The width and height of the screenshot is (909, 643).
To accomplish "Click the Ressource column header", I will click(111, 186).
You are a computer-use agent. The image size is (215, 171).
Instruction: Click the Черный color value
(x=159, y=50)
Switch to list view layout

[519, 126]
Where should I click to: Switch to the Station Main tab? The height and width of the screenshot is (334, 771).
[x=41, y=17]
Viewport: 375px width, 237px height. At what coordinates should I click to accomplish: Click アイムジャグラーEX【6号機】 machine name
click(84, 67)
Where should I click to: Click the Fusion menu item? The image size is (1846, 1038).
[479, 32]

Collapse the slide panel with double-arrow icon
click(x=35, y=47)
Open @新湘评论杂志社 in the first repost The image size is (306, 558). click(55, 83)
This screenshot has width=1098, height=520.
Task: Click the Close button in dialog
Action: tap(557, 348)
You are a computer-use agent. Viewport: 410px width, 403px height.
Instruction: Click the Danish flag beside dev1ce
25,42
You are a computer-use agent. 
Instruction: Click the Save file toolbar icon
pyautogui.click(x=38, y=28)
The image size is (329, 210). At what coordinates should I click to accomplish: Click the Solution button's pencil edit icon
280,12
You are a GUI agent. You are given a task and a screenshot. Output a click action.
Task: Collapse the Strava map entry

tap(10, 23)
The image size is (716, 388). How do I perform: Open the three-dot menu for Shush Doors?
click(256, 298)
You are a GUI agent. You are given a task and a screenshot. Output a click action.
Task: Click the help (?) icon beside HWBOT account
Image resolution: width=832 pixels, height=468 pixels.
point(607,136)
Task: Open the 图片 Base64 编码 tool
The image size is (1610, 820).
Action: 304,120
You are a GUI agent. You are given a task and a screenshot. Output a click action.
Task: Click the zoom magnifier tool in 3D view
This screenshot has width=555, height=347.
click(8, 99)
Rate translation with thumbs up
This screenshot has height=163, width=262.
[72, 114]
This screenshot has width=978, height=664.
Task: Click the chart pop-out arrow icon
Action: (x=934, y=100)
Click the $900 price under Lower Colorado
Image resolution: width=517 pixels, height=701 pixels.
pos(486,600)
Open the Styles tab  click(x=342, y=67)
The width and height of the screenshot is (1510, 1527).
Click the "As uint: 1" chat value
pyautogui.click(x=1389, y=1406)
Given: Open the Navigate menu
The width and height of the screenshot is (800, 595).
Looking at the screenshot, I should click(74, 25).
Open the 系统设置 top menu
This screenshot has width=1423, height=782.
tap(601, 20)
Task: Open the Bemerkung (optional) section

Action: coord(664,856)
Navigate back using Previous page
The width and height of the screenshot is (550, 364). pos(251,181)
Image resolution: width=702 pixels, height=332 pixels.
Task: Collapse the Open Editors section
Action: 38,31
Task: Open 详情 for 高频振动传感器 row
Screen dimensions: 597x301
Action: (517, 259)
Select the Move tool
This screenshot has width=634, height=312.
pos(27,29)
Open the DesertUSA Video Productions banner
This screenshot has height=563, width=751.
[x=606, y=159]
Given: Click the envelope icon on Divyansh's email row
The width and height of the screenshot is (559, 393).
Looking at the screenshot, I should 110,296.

** What to work on **
In the listing above, locate the line containing "Click the $900 price under Lower Colorado" and the line containing "Task: Open 详情 for 高频振动传感器 row", then transcribe both and every line between them verbatim.

** Result **
Click the $900 price under Lower Colorado
Image resolution: width=517 pixels, height=701 pixels.
pos(486,600)
Open the Styles tab  click(x=342, y=67)
The width and height of the screenshot is (1510, 1527).
Click the "As uint: 1" chat value
pyautogui.click(x=1389, y=1406)
Given: Open the Navigate menu
The width and height of the screenshot is (800, 595).
Looking at the screenshot, I should click(74, 25).
Open the 系统设置 top menu
This screenshot has width=1423, height=782.
tap(601, 20)
Task: Open the Bemerkung (optional) section

Action: coord(664,856)
Navigate back using Previous page
The width and height of the screenshot is (550, 364). pos(251,181)
Image resolution: width=702 pixels, height=332 pixels.
Task: Collapse the Open Editors section
Action: 38,31
Task: Open 详情 for 高频振动传感器 row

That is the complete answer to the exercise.